#### Fragmento de texto

La calculadora nuestra
de cada día


Por
Alejandro Montesinos Larrosa*

 


En una reunión importante
—como es habitual decir—, un funcionario sugirió que debíamos aprender de los economistas vinculados a los combustibles fósiles, quienes tienen una excelente cultura de cálculo.

La sugerencia estuvo precedida por un cuasi anatema: «Hasta que no sepamos capaces de calcular el costo de un metro cúbico de biogás, difícilmente impulsaremos el uso de la tecnología del biogás».

 

El funcionario también aportó una metodología: «A todos los costos, restar los beneficios. Todo tiene que estar cuantificado».
Alguien sugirió invertir en calculadoras (con mayor eficiencia que los ábacos, y menos costosas que las computadoras portátiles).

He aquí una «nueva barrera» para los promotores de la tecnología del biogás.
En efecto, debemos calcularlo todo, incluido los costos medioambientales que los petrofinancistas no incluyen en sus cuentas cuando nos «revelan» el precio de un kilowatt-hora de una central termoeléctrica.

Sin tantos guarismos, los biodigestores se justifican, incluso desde el punto de vista económico, por su capacidad para contribuir al saneamiento ambiental (dicho con más «estilo»: para mitigar el cambio climático).

Quienes promocionan las fuentes renovables de energía deben demostrar la viabilidad técnica, económica y medioambiental de sus instalaciones; mientras que los «nucleares» realizan sus construcciones casi siempre por mandato político (aunque sus pueblos se opongan): les interesan los cálculos económicos que aseguren la plusvalía para los financistas (y a contracorriente de los postulados ambientalistas).

########
#### Entradas de datos

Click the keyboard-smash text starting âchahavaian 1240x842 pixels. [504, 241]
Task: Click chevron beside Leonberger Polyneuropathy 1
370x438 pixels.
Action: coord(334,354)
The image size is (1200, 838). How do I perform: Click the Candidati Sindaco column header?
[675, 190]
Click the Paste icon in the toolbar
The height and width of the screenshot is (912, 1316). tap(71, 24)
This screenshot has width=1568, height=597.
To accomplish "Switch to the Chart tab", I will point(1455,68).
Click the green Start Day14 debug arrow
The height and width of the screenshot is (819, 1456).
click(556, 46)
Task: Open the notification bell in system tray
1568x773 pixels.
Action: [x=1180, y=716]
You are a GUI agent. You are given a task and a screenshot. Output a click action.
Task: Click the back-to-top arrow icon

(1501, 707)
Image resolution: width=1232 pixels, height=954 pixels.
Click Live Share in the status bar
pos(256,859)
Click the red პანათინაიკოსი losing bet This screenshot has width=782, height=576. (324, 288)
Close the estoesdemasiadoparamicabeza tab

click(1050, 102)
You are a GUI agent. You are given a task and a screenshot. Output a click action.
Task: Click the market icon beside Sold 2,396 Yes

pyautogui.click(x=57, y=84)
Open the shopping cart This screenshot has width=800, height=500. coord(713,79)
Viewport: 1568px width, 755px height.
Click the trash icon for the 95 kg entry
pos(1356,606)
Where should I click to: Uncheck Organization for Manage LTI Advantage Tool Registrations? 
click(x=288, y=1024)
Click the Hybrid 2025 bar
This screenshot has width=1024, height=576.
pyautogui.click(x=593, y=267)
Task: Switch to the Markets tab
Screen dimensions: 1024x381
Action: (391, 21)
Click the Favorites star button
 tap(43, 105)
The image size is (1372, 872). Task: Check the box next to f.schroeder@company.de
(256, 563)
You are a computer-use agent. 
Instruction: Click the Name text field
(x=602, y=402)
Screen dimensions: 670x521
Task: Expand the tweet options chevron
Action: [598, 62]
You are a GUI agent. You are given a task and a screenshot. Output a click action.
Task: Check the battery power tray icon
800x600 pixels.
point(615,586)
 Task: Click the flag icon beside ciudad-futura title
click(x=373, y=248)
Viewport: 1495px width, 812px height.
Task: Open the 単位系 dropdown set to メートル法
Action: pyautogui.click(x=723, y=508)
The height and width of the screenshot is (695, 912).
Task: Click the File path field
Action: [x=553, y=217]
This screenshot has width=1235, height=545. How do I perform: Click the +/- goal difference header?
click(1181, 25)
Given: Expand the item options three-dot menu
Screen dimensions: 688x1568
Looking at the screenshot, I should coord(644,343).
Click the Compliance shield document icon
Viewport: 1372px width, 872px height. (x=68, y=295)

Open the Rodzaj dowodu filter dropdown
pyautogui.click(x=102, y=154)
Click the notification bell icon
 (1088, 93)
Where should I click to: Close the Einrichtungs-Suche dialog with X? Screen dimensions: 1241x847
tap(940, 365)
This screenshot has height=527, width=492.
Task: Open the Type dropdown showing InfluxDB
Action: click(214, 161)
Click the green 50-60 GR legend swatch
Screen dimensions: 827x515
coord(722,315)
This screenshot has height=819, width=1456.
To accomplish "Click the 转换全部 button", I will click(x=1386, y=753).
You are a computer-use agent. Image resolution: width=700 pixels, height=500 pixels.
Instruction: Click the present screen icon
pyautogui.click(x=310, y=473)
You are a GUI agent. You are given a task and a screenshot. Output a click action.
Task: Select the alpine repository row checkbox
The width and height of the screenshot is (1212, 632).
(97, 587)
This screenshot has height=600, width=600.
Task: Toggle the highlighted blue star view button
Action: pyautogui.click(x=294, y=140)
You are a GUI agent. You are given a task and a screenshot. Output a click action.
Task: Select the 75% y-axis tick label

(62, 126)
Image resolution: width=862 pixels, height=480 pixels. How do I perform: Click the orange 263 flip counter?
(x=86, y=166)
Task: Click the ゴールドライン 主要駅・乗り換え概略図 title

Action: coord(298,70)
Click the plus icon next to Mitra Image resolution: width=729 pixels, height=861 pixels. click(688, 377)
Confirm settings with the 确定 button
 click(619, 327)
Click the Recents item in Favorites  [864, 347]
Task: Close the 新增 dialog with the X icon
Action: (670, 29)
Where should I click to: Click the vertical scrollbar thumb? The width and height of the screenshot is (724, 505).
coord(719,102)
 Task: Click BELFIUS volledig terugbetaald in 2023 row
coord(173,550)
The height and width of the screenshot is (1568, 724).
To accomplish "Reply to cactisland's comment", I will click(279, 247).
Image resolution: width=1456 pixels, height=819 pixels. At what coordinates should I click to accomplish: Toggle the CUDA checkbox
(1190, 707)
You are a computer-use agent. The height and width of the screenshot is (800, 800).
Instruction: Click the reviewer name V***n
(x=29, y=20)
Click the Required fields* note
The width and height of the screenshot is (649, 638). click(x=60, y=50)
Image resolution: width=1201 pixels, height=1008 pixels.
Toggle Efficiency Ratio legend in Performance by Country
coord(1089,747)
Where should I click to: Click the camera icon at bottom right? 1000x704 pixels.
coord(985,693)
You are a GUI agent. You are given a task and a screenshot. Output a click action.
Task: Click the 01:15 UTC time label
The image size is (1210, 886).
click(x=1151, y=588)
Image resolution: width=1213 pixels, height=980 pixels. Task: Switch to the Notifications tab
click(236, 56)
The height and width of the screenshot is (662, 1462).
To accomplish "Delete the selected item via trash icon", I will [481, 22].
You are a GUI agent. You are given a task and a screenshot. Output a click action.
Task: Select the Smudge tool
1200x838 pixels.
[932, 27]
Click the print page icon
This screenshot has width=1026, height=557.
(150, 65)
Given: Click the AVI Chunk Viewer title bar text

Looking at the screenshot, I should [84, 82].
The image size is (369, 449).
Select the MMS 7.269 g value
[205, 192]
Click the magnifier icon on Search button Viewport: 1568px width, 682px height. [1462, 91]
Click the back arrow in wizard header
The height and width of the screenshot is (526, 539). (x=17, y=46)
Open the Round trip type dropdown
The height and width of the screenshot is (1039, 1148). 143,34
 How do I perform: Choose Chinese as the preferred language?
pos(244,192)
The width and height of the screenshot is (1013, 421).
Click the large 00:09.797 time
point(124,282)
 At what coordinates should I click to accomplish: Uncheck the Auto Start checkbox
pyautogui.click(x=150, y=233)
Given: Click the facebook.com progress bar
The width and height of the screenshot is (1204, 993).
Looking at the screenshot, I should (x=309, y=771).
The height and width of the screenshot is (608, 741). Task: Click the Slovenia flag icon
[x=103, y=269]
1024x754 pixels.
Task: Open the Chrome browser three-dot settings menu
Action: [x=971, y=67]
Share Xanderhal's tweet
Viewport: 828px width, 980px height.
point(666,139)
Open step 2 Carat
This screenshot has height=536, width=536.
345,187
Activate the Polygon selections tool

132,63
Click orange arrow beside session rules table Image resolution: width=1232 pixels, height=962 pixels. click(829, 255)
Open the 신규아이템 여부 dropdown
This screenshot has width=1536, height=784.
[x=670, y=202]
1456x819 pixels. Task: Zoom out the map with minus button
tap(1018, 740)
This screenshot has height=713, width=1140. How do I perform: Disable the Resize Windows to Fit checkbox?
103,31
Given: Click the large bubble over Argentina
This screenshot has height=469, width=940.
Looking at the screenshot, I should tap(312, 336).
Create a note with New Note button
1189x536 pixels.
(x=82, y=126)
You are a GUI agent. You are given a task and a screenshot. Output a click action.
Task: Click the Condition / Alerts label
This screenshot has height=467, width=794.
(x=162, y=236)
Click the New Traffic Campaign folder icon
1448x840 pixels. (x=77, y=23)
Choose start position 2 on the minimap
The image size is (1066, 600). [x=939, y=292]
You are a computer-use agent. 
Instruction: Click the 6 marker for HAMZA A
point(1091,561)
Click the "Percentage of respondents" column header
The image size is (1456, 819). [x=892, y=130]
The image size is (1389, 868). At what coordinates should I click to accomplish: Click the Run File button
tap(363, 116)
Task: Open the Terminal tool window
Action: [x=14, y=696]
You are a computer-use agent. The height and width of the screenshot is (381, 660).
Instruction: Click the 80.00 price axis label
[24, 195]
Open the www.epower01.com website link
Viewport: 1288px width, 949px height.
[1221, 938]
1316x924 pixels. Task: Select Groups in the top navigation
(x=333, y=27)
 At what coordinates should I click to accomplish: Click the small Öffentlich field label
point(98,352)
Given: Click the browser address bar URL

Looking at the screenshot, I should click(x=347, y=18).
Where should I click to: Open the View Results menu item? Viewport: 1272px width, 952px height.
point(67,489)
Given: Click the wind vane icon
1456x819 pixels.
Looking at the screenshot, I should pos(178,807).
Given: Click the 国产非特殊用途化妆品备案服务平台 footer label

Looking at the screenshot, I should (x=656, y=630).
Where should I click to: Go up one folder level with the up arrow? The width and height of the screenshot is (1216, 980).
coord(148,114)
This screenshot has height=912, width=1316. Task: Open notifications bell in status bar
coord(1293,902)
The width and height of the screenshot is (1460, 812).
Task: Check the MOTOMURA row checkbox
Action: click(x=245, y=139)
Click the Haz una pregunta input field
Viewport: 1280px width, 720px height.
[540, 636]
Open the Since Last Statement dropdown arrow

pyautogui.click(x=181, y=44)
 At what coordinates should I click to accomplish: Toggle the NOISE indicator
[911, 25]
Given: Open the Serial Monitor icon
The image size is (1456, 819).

########

Tareas por realizar:
- a) Indica si cada afirmación concuerda con el artículo sobre el biogás y respalda tu respuesta con las palabras exactas del artículo: (i) el funcionario propuso aprender de los economistas vinculados a los combustibles fósiles; (ii) alguien propuso invertir en computadoras portátiles; (iii) los petrofinancistas incluyen los costos medioambientales en sus cuentas.
- b) Prosigue el artículo sobre el biogás a partir de su última oración.
Las entradas no guardan ninguna relación con el artículo sobre el biogás.

Resultados obtenidos:
- a)
(i) Sí: «un funcionario sugirió que debíamos aprender de los economistas vinculados a los combustibles fósiles».
(ii) No: «Alguien sugirió invertir en calculadoras (con mayor eficiencia que los ábacos, y menos costosas que las computadoras portátiles)».
(iii) No: «los costos medioambientales que los petrofinancistas no incluyen en sus cuentas».

- b)
¿Los proyectistas de biodigestores son los que deben calcular, con mayor precisión, los costos de producción de cada metro cúbico de biogás, o quienes insisten (e imponen) la combustión del petróleo y del gas natural, o los que persisten (y sueñan) con la fusión y la fisión nucleares?

Ni biodigestores, ni paneles solares fotovoltaicos, ni celdas de combustible, ni aerogeneradores, ni pequeñas centrales hidroeléctricas, ni calentadores o secadores solares amenazan la salud planetaria, ni dejarán a nuestros nietos y nietas la titánica tarea de revertir los daños que ocasionaron los desastres nucleares en Chernóbil o en Three Mile Island (sin contar los hongos de Hiroshima y Nagasaki), o los que ahora provoca la Bristish Petrollium en el Golfo de México.

Habría que recordarle siempre a los proyectistas (y financistas) de los proyectos energéticos basados en los hidrocarburos y los combustibles nucleares que incluyan en sus cálculos los gastos militares en que inevitablemente deberán incurrir los gobiernos (y pagar los pueblos), para mitigar los efectos de esos proyectos.

¿Por qué nadie esconde de la opinión pública las instalaciones de aerogeneradores y paneles solares fotovoltaicos?
¿Por qué ocultan, en todos los casos, y con un celo infinito, las interioridades de las instalaciones nucleares?

Ahora dicen, con una insistencia desesperada, que el uso de la energía nuclear con fines energéticos tiene la bondad de no emitir gases de efecto invernadero. Poco falta para que califiquen a la energía nuclear de «ecológica». Ocultan, sí (con mayor insistencia), la capacidad potencial de las centrales electronucleares para convertirse en fábricas productoras de artefactos bélicos de alto poder destructivo; y, lo más importante, intentan desconocer la conexión civil-militar de esas instalaciones, sin el más mínimo intersticio para la participación democrática de los pueblos en su administración.
[Una incidental: A Israel nadie reclama la inspección de sus centrales nucleares; a Irán amenazan con bombardeos inteligentes, aunque se desate el «invierno nuclear» universal].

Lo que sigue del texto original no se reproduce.